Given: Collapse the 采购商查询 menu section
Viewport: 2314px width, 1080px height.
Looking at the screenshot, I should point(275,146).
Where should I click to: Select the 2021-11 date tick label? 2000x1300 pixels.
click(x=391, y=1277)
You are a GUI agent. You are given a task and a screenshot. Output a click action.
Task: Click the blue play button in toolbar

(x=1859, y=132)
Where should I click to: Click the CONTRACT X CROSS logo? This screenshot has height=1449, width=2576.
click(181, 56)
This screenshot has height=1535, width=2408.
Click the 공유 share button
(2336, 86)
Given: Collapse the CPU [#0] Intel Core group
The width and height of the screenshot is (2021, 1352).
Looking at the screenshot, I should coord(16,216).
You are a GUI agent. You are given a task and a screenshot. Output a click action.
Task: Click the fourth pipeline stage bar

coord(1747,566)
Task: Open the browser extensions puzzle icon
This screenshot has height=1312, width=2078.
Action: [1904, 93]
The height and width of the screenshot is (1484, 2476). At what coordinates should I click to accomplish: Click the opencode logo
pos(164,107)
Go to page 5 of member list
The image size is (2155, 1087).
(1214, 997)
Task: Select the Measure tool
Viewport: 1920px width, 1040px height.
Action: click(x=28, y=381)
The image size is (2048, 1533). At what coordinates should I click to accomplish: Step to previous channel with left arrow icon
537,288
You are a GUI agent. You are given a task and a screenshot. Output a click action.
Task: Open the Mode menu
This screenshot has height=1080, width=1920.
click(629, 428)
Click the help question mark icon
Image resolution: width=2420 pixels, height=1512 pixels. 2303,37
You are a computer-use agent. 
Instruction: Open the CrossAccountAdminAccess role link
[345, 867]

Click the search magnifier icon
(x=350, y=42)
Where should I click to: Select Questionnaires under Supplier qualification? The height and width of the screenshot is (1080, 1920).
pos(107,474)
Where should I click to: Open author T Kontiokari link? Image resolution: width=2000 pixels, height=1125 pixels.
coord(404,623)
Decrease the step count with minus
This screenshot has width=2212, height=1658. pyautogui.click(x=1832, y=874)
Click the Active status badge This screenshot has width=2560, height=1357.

***

» TASK STATEMENT
Copy each line in the entries above where the word "menu" shows up.

» EXPECTED ANSWER
Given: Collapse the 采购商查询 menu section
Task: Open the Mode menu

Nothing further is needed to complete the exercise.